## TASK ITEM
Beginning at the line with "Click CV-80D Gnats checkmark icon", please repeat each line exactly through the end of the records below, including that first line and the last, but no pictures.

Dataset records
★ ★ ★ ★ ★ ★ ★
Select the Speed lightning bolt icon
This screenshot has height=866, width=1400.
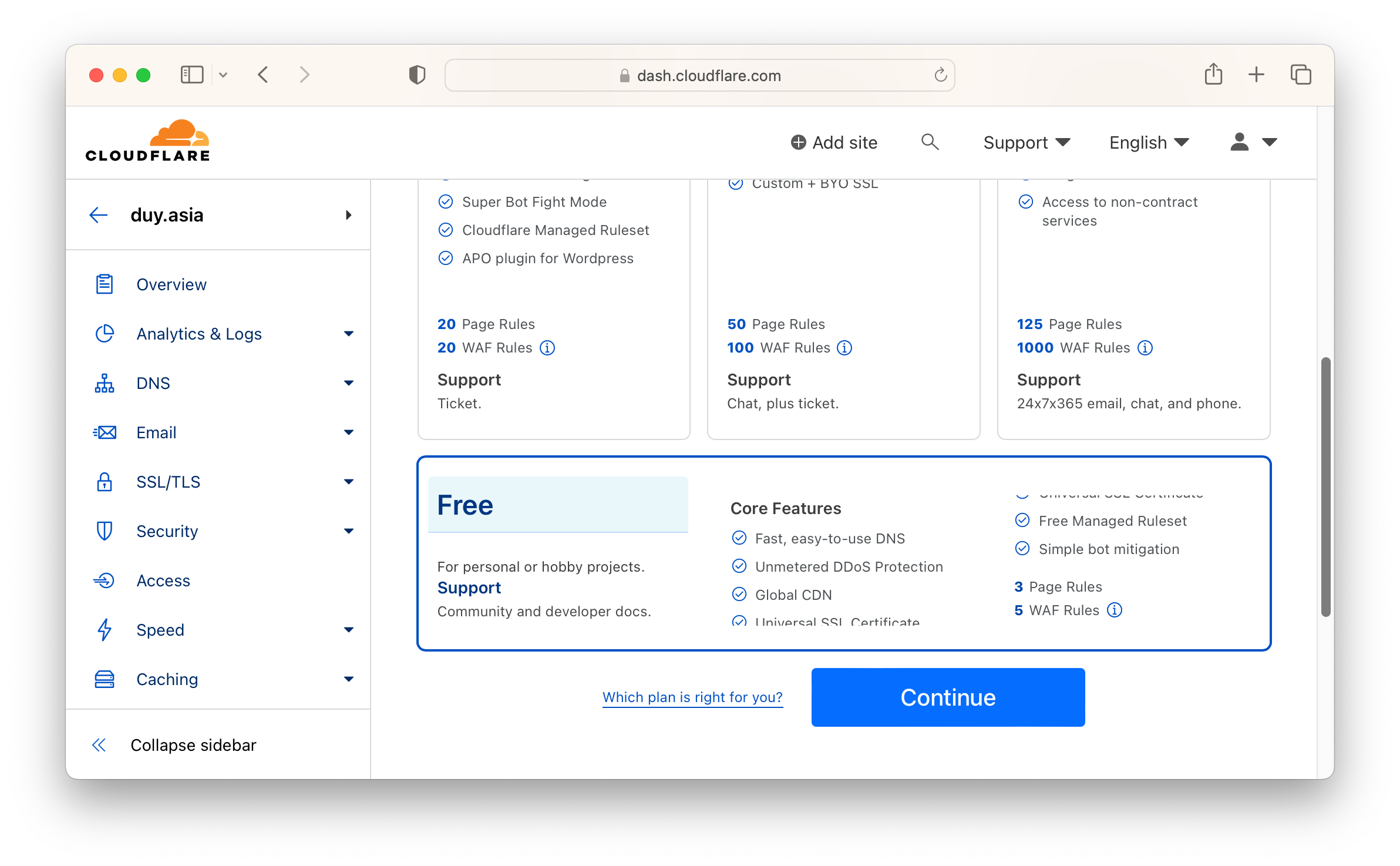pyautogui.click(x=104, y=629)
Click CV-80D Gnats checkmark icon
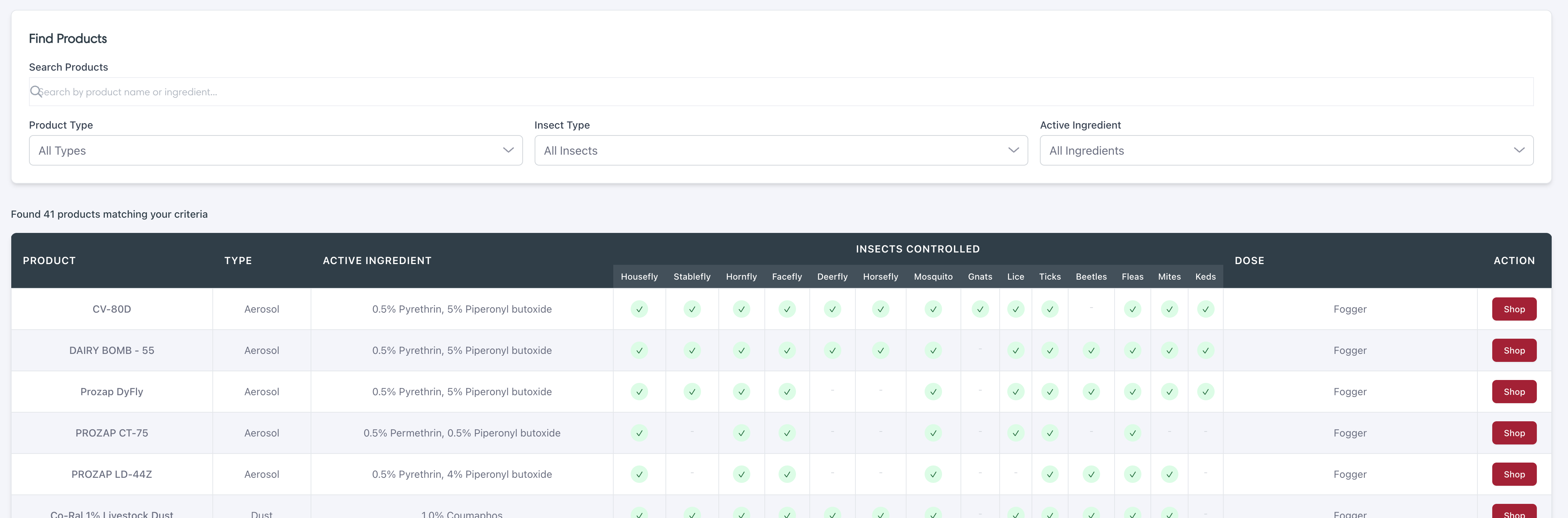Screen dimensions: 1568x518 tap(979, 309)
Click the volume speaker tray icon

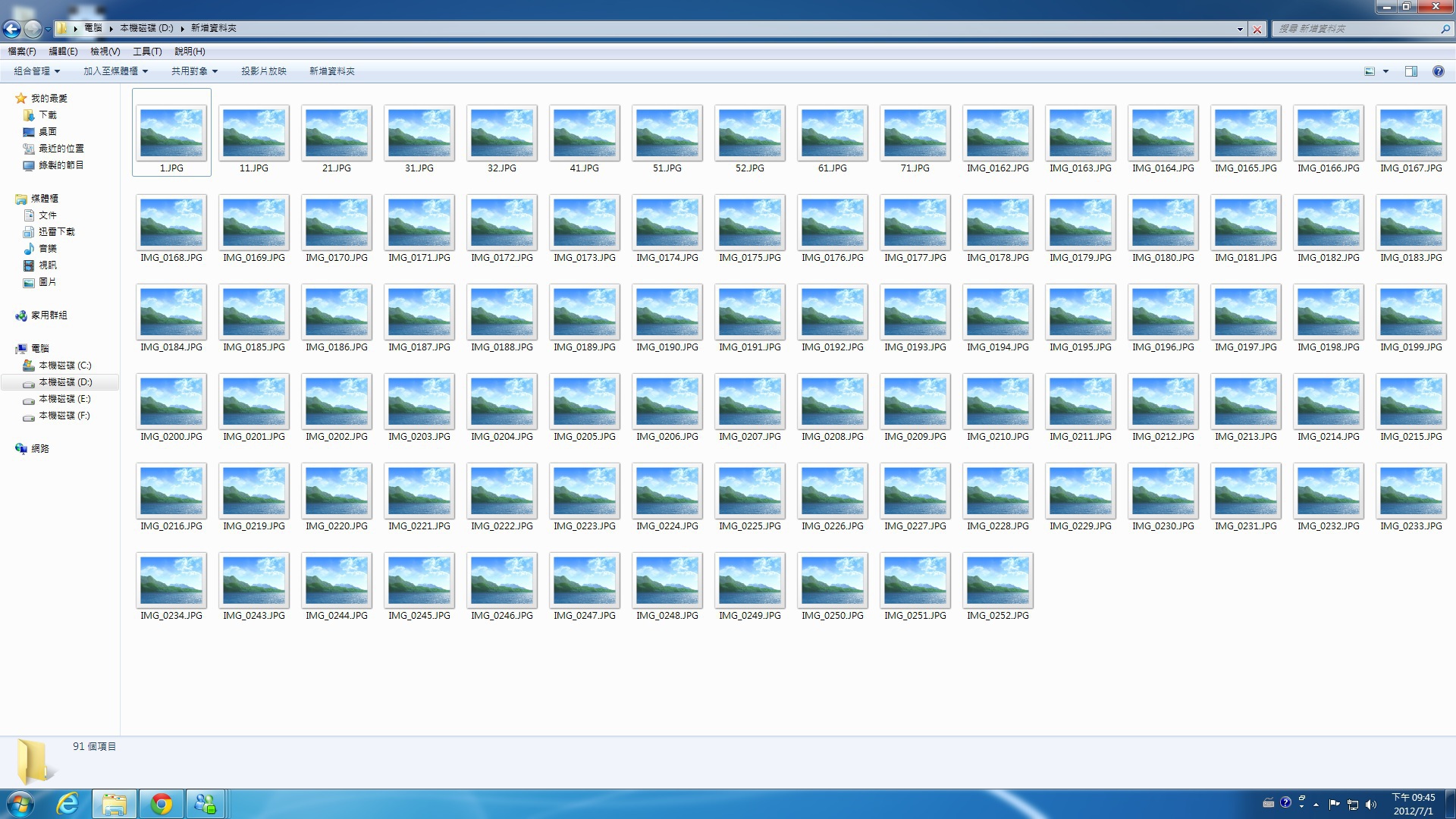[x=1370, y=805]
★ ★ ★ ★ ★ ★ ★
## WORKED SOLUTION
Click CV-80D Gnats checkmark icon
Screen dimensions: 1568x518 tap(979, 309)
Click the volume speaker tray icon

[x=1370, y=805]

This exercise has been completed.